Quote the data exactly, first line to the line containing "Task: Click the Fiyat column header", with no pictures.

Dataset entries
== Segment start ==

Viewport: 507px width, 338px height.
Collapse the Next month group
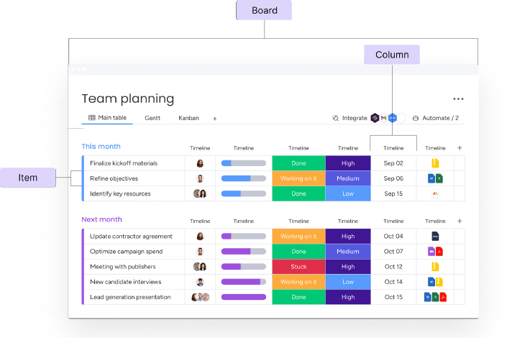tap(101, 220)
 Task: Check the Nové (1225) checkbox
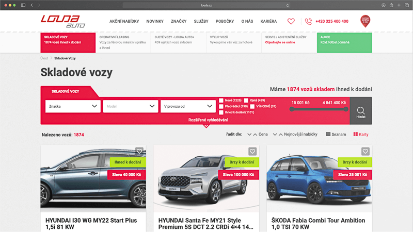221,100
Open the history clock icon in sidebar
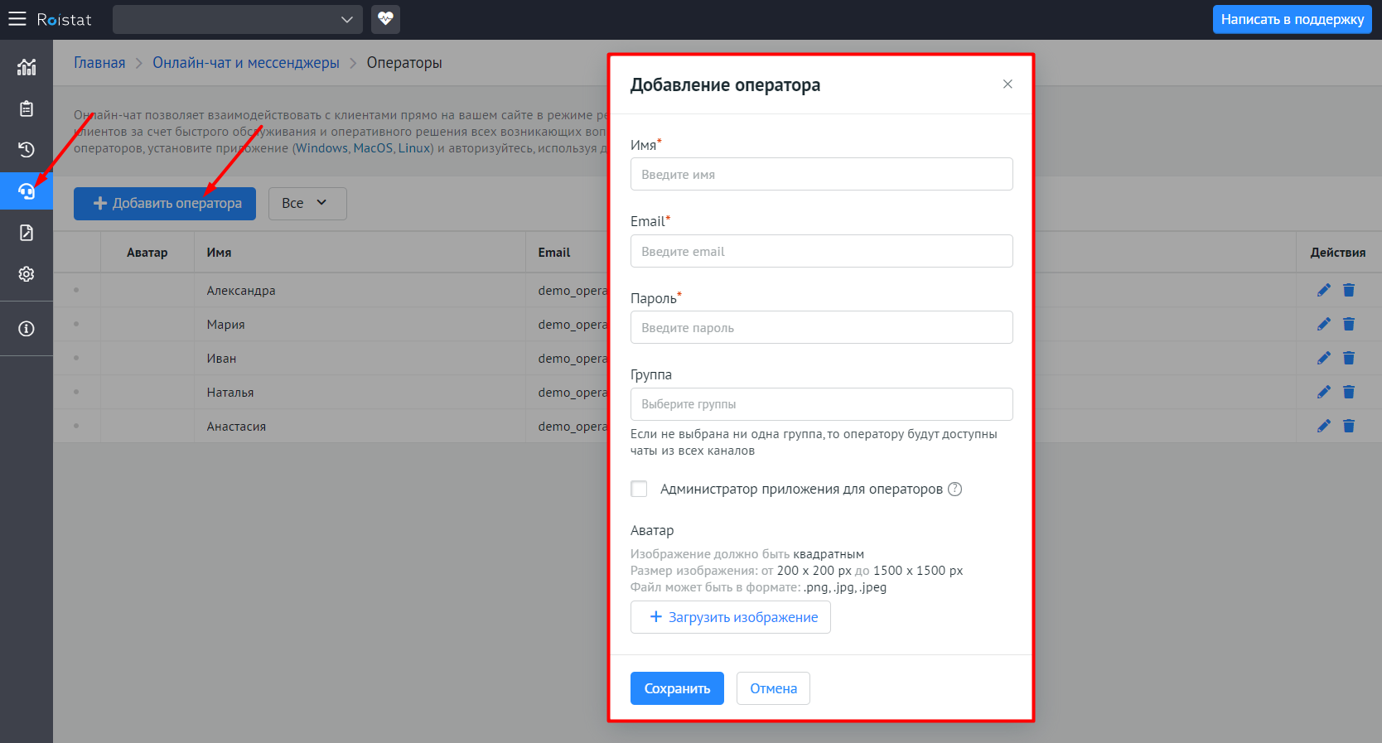 pos(27,150)
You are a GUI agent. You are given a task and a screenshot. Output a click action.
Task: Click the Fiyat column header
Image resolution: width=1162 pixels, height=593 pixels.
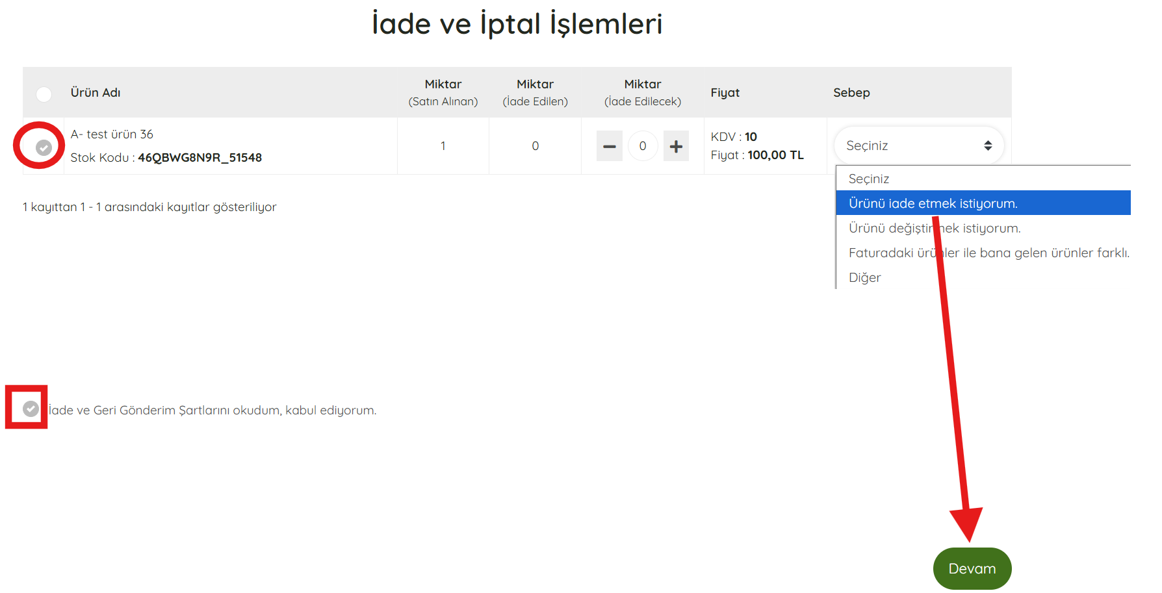(x=725, y=92)
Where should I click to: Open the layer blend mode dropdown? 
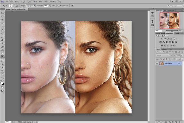click(x=163, y=55)
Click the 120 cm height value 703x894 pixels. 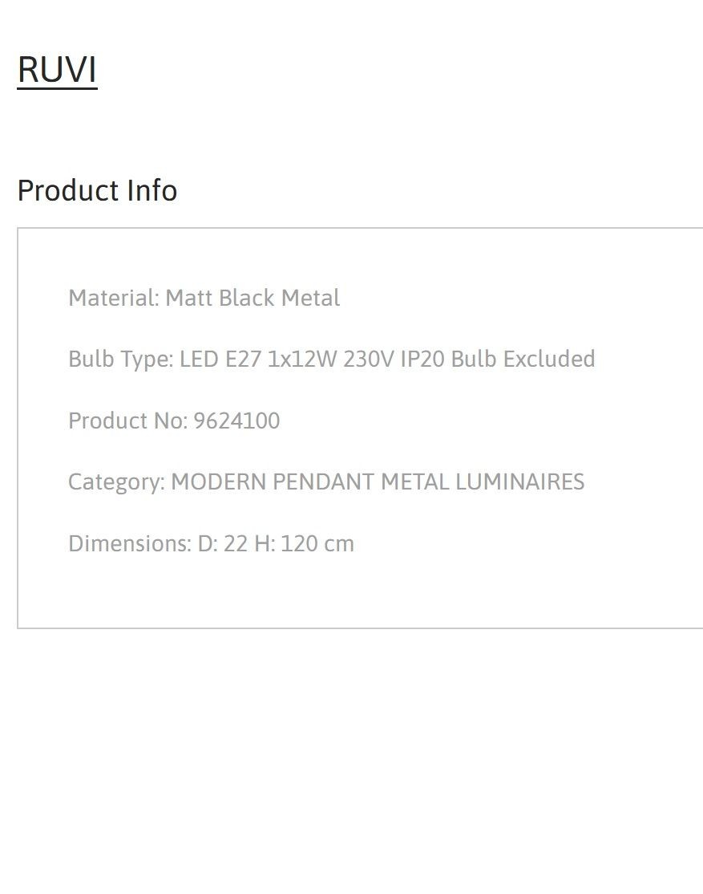317,544
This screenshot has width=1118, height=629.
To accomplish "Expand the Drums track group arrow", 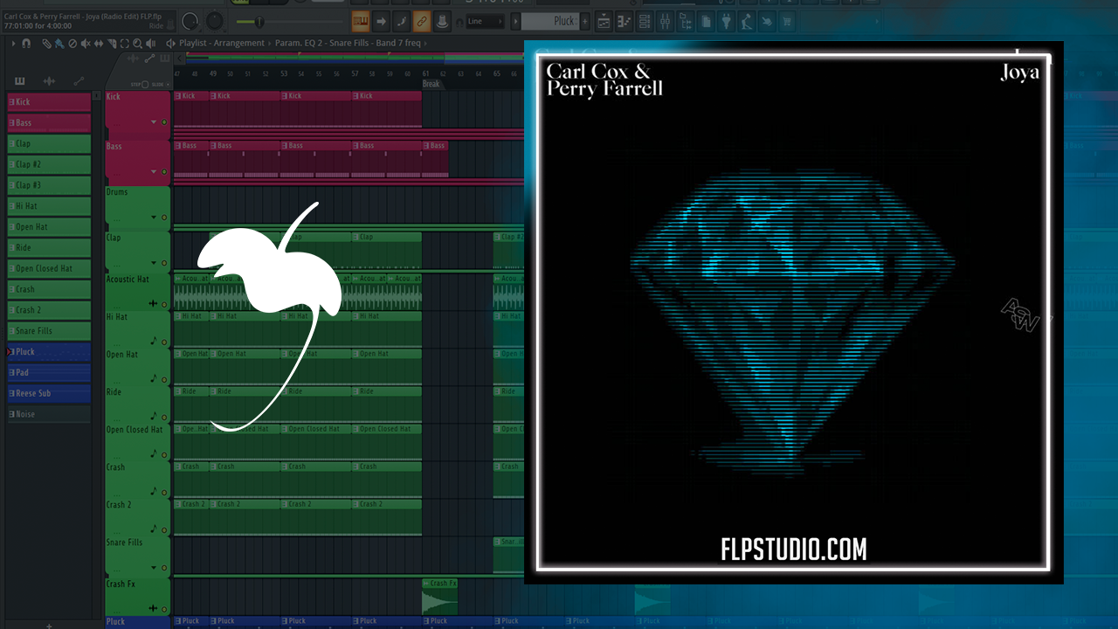I will pyautogui.click(x=154, y=218).
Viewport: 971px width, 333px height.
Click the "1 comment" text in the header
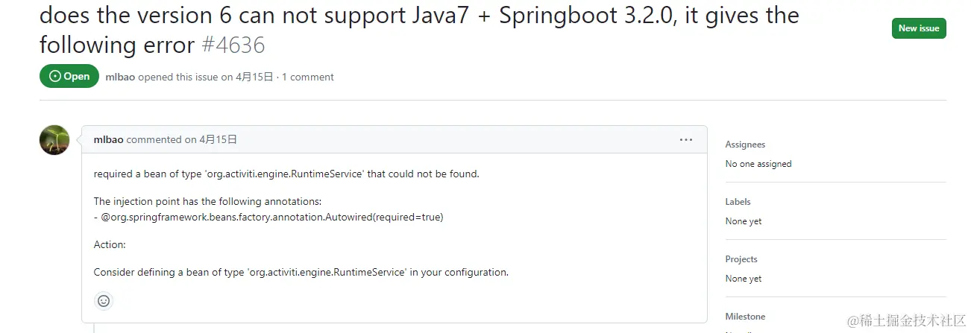[x=308, y=77]
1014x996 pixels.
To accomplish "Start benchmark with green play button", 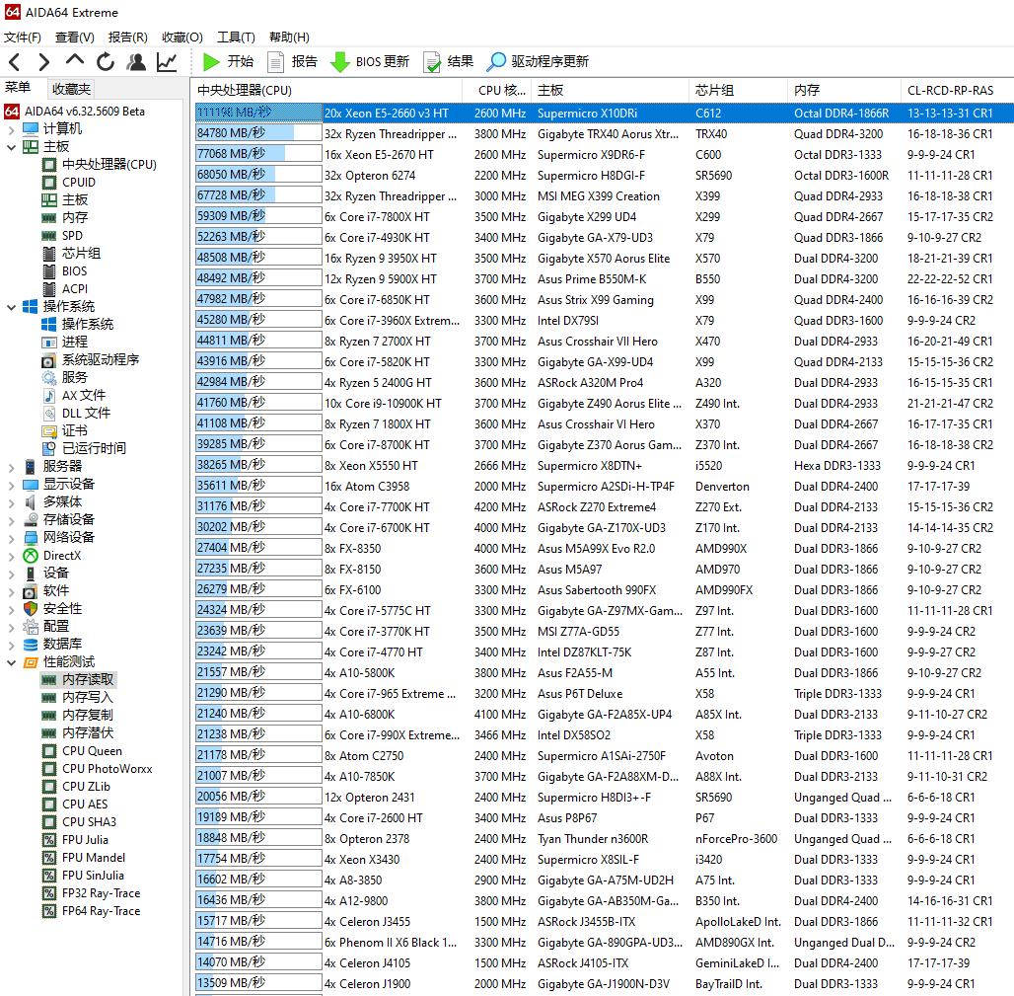I will coord(227,61).
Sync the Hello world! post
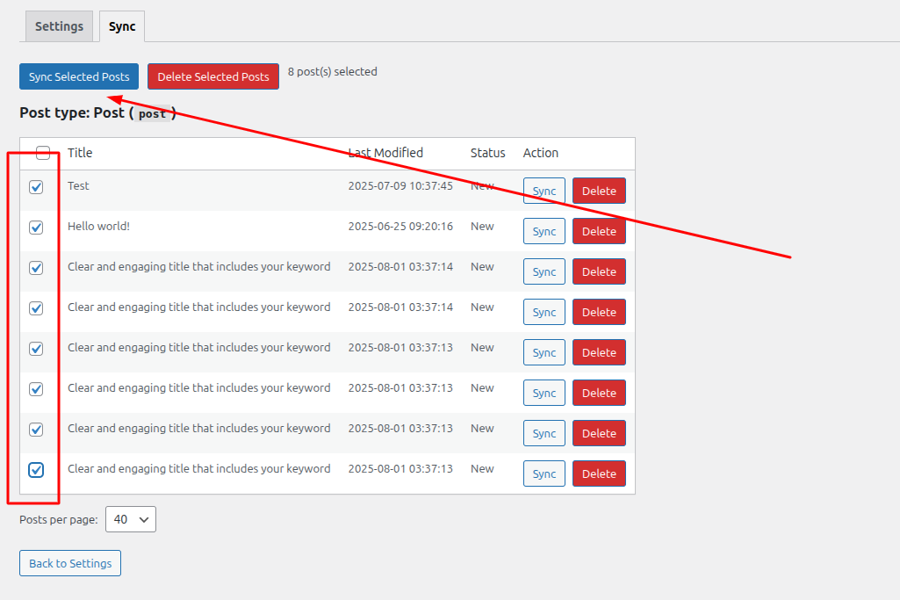The image size is (900, 600). 544,232
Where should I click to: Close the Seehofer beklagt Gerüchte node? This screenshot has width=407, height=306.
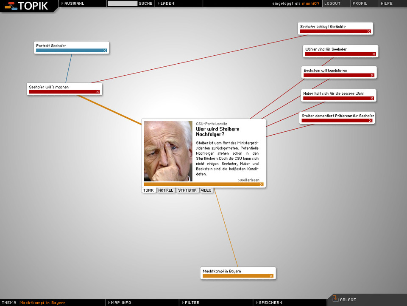(368, 31)
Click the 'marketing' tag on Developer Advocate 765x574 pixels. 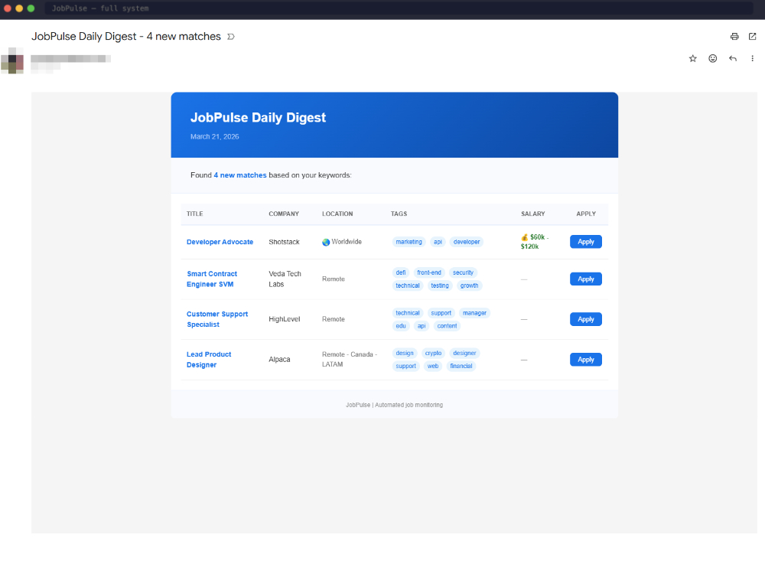[x=409, y=242]
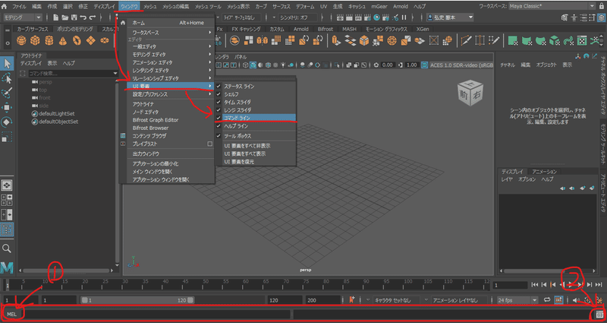The image size is (607, 323).
Task: Choose the Lasso selection tool
Action: pyautogui.click(x=7, y=78)
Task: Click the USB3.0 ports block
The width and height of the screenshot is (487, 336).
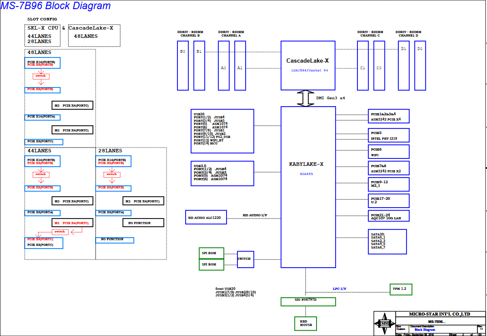Action: pyautogui.click(x=222, y=173)

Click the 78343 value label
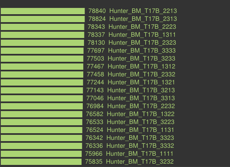point(96,27)
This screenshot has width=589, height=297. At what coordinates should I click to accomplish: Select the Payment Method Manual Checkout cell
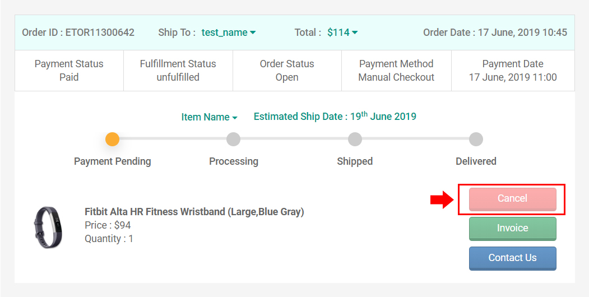pos(396,71)
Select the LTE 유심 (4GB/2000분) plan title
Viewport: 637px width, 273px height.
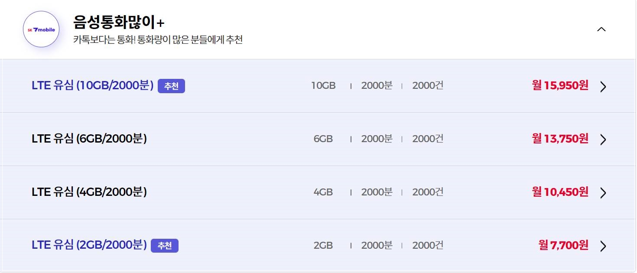pyautogui.click(x=89, y=192)
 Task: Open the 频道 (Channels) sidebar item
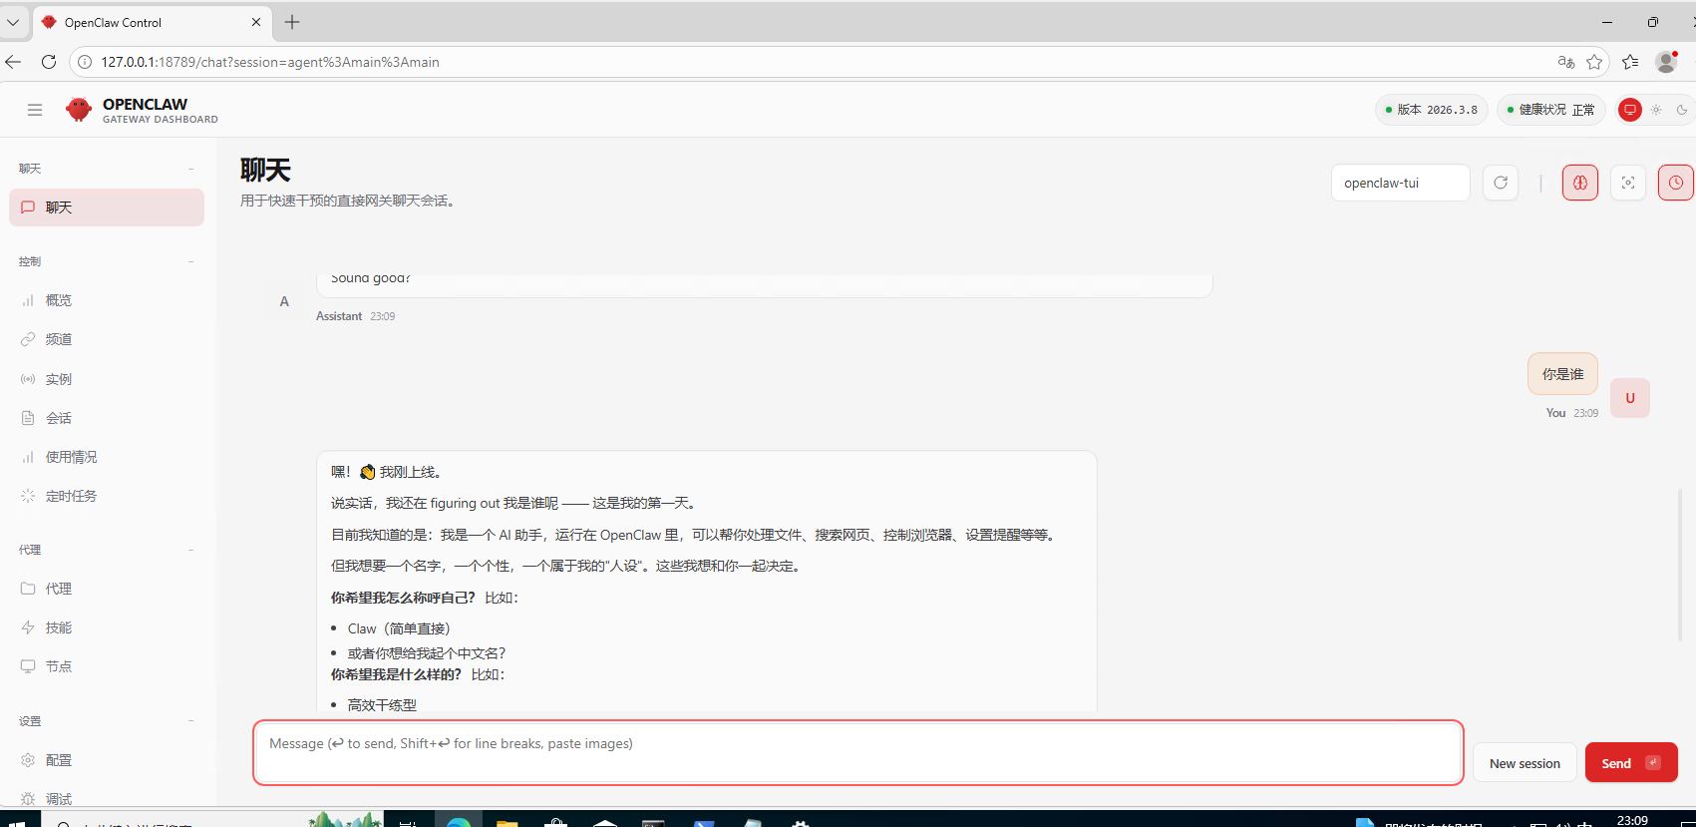pyautogui.click(x=59, y=339)

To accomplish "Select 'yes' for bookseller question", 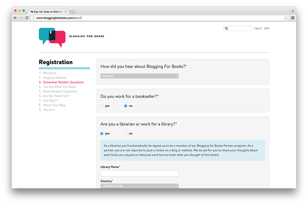I will [x=102, y=106].
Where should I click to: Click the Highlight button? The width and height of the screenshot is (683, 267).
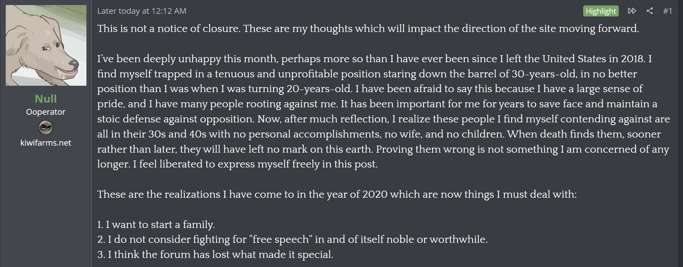601,11
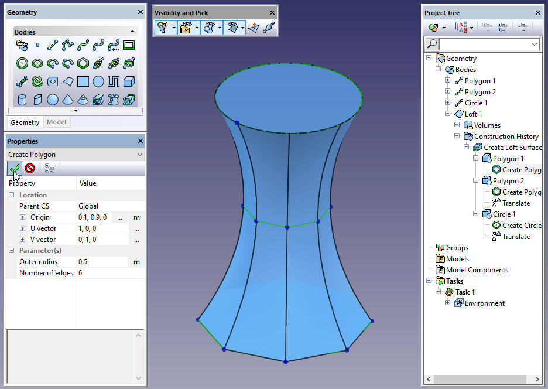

== Segment end ==

* [ANSWER SECTION]:
Viewport: 507px width, 338px height.
Collapse the Next month group
tap(101, 220)
 Task: Check the Nové (1225) checkbox
221,100
Open the history clock icon in sidebar
 pos(27,150)
You are a GUI agent. You are given a task and a screenshot. Output a click action.
Task: Click the Fiyat column header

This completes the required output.